A characteristic of the gas and steam turbines built since 1929 by BBC or ABB, then ALSTOM and today GE (General Electric), was from the beginning, and still is today, the rotor welded together from individual quenched and tempered forgings. The welding challenge was very high and the welding processes used were an innovation in themselves from the beginning.
Sorin Keller, President of the International Institute of Welding (IIW) gives a retrospective of 30 years of experience in the field of welding. GE has 90 years of experience with welded rotors for steam, gas turbines and turbogenerator rotors. From 1929 to the present, more than 7,800 rotors have been welded together from identical materials or different combinations of materials.
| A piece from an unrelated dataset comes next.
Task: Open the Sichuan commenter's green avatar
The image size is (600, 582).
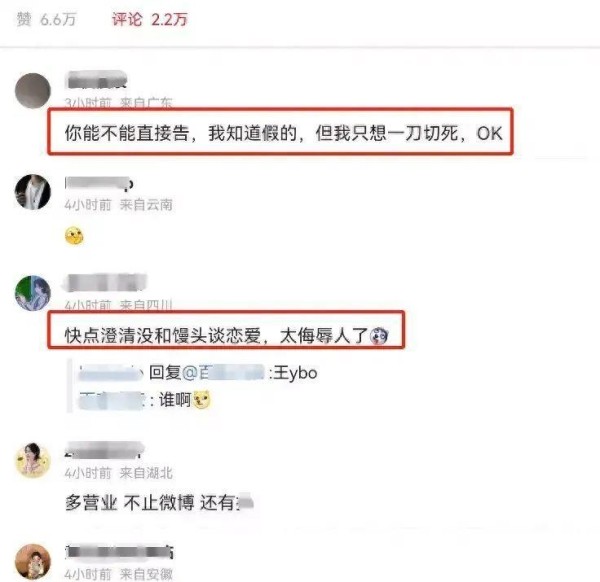Action: pos(33,293)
At the same time, GE has been involved in the world's largest hydroelectric projects with its hydro turbines and generators.
The future challenge lies in mastering the welding technology on new materials, as well as in further optimizing and rationalizing the welding processes with the aim of increasing the efficiency of the power plants. A further challenge lies in the development and implementation of repair processes that ensure the operation of these machines to a modern environmentally friendly standard, thus making a sustainable contribution to the conservation of resources and the environment.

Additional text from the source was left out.